[Document section]
I really love all the stripey junctions across the sweater and how beautifully they all line up. The designer did an incredible job of thinking that through and it makes an exquisite FO. The sort of thing that makes even fellow crafters say, “Did you make that?” I did and I love it.
Have you ever been so enthusiastic about finishing a project that you hurt yourself? Did you learn your lesson or do you still get caught up in deadlines?
In my continued quest to expand my warm weather me-made wardrobe, I made this swing-y tank out of a cotton/wool blend. It’s so pleasant to toss on in the worst of the heat and still feels cute. If you’re going to sweat on your clothes, natural fibers make it a more comfortable experience.
My one complaint about the pattern is that the armholes are much too big. I had read this in the project notes on Ravelry, but entirely forgot to compensate for it when I was knitting. Since taking these photos I have been wearing it with a cute bralette like my Josephine Swing Top and I am finding I like that look better. The oversized armholes definitely are not going to keep me from wearing this top a ton!
I really like how the stripes worked out. I’m not sure how well it reads in the pictures, but this tank is knit from a pale blue grey and a mint-y blue in single row stripes. I like how it reads as solid-colored from a distance and the colorwork is only visible once you get nearer.
Are you a fan of colorwork with colorways of similar values? Let me know!
I am lucky enough to know many talented knitwear designers, as well as many talented knitters. And for the most part the only thing that separates those groups is that one publishes patterns and the other doesn’t. But there is one topic that I have found these two groups tend to treat differently – garment ease.
What is ease? Ease is the difference in size between the finished object and the person wearing it, generally measured at the bust. So positive ease means the garment is larger than the person’s bust, no ease means they’re the same size, and negative ease means the garment is smaller.

[Required work]
(a) Retype the part of the knitting post from "My one complaint" to "Let me know!".
(b) Answer these questions using the knitting post:
(i) What fiber is the swing-y tank made from?
(ii) What two colors make up the tank's single row stripes?
(iii) Where is ease generally measured?
(c) Proceed with the knitting post from where it stops.

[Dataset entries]
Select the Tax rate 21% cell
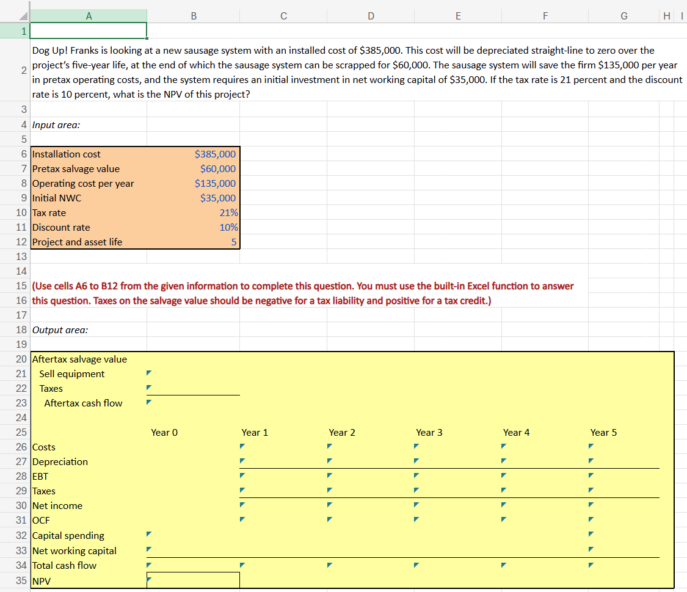click(x=193, y=212)
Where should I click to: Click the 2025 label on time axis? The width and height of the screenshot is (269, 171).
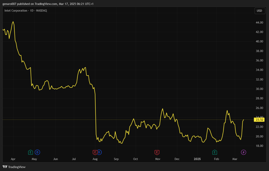coord(197,159)
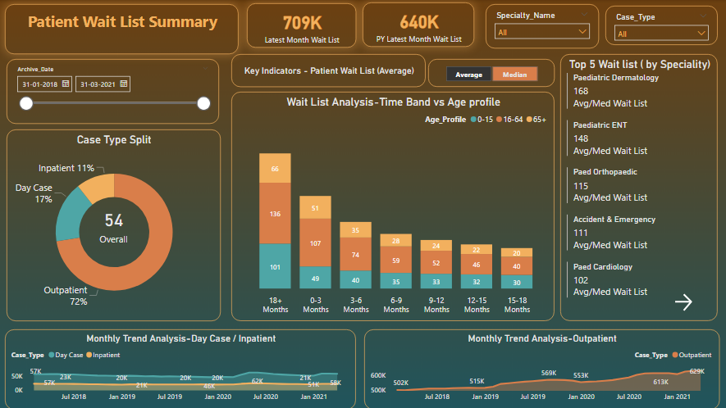Open the start date calendar picker icon
The height and width of the screenshot is (408, 726).
66,84
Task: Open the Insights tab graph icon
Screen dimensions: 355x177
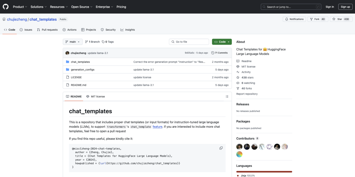Action: point(122,30)
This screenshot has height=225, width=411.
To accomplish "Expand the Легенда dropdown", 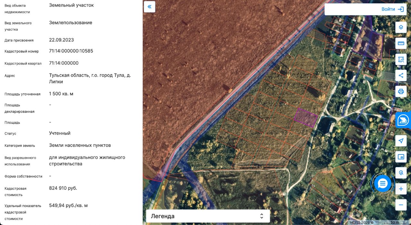I will click(208, 216).
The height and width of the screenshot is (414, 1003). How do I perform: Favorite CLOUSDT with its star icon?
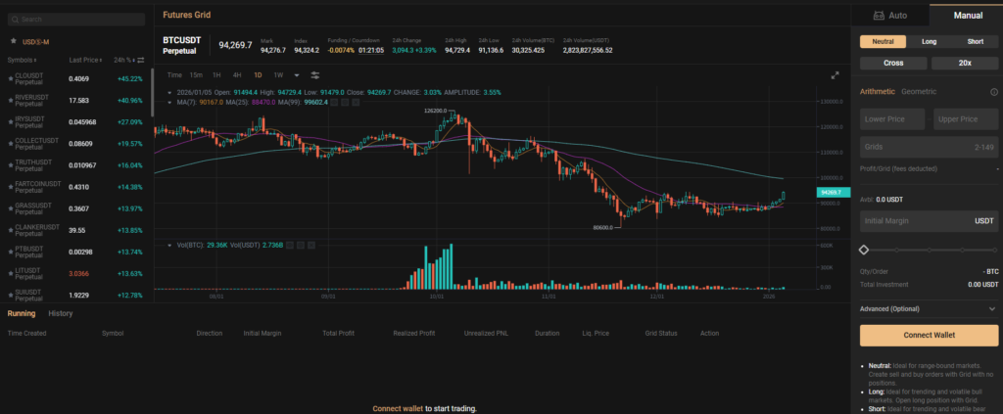point(10,78)
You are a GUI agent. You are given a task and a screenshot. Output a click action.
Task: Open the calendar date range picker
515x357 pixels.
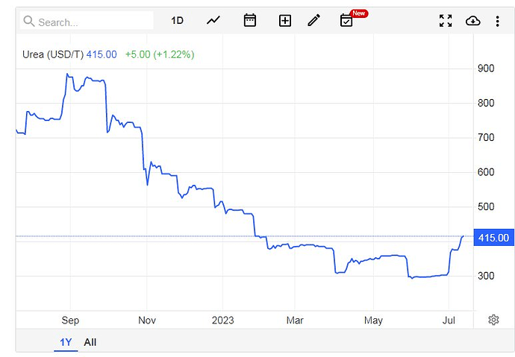pos(250,21)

[Answers per task]
(a)
My one complaint about the pattern is that the armholes are much too big. I had read this in the project notes on Ravelry, but entirely forgot to compensate for it when I was knitting. Since taking these photos I have been wearing it with a cute bralette like my Josephine Swing Top and I am finding I like that look better. The oversized armholes definitely are not going to keep me from wearing this top a ton!
I really like how the stripes worked out. I’m not sure how well it reads in the pictures, but this tank is knit from a pale blue grey and a mint-y blue in single row stripes. I like how it reads as solid-colored from a distance and the colorwork is only visible once you get nearer.
Are you a fan of colorwork with colorways of similar values? Let me know!

(b)
(i) A cotton/wool blend.
(ii) A pale blue grey and a mint-y blue.
(iii) At the bust.

(c)
Generally, I see designers embracing ease. They publish patterns with many inches of positive ease and encourage their customers to knit with the designed fit. And I see so many knitters nervous about following the suggested ease. They feel like they’ll drown in an oversized garment and knit smaller sizes they feel comfortable with.
I think many knitters are uncomfortable with ease because they think a larger garment will make them look fat. They find it scary to make a garment as big as an oversized one. First of all, this belief is false and oversized garments do not automatically make a person look larger. And second of all, so what if they do? Why is it so important to signal thinness?
The other thing I think knitters who reject ease end up rejecting is comfort. Garments with more ease are literally easier to move in. The word “oversized” immediately conjures images of sweats, worn while lounging. Don’t we all deserve, and need, more comfort in our lives? It is such an act of self-care to spend time crafting something that will bring you comfort each time you wear it.
There are many wonderful styles of clothing in the world, and I want more of us to consider positive ease as part of our sartorial playbook. It can look put together and fashionable just as much as close-fitting clothing – that comes down to proportions and fit in specific areas like the shoulders. I want us to worry less about looking fat in our clothes and focus more on how they make us feel. I want us to clothe ourselves so we can move freely and feel enveloped in comfort. I want us to be at ease.